I don’t know to feel.
Recently I rekindled with an old bestfriend a few months ago. She told me she was pregnant and I was so happy for her! Regardless of how much and how long I’ve been trying, I was so excited. (for context, last time we stopped being friends was because I was going through a tough depression. I felt as if she didn’t care, she always redirected our conversations back to about her, etc.) So, she knows I’ve been trying for a few years now. The same thing has kept recurring, she redirects every single conversation to be about her. Which I sort of tried to understand, she’s excited, she’s pregnant, i’m one of her only friends.

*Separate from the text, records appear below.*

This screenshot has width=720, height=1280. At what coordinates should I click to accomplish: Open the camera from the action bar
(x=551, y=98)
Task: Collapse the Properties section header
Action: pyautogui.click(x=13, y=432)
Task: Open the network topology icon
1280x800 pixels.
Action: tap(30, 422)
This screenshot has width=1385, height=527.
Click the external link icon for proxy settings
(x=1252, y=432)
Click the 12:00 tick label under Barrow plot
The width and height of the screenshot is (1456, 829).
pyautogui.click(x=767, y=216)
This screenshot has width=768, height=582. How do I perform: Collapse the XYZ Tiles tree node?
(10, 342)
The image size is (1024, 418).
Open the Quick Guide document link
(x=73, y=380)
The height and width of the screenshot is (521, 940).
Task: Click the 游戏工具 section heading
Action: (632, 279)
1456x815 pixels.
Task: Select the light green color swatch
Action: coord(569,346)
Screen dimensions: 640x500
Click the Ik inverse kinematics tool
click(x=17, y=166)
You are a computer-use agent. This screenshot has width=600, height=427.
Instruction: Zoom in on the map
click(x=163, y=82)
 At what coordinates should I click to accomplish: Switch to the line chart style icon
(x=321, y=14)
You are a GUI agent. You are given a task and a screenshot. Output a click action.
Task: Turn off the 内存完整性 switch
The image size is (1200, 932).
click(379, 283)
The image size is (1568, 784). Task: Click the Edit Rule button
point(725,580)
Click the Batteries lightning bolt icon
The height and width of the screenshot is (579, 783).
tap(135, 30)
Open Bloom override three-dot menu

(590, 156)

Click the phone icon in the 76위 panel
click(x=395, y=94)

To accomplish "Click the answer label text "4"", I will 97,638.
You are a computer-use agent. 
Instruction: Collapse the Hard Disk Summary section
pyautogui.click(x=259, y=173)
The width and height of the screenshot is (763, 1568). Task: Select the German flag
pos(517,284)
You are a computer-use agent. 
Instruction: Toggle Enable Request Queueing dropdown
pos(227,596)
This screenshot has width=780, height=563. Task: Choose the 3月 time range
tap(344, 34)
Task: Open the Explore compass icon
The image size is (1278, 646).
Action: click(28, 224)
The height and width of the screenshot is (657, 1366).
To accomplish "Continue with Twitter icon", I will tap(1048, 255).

It started to get to me considering how hard I’m trying and she’s just constantly saying “omg get pregnant! try harder! me and ____ didn’t even have to really try!” i find it inconsiderate on her part as well, or maybe she’s just not self aware (she’s a very self absorbed person). Once her son was born, she had flooded our messages with baby pics at random times, we could just be chatting about random things and her baby or pregnancy popped up. Am I wrong in this situation? I know it’s not her or anyone else’s fault that I’m not able to get pregnant right away, I just feel she could be more understanding of my feelings?
(She always just sent me info about this random girl we’re not even friends with…”omg ____ is pregnant! I’m so happy for her.”) sigh.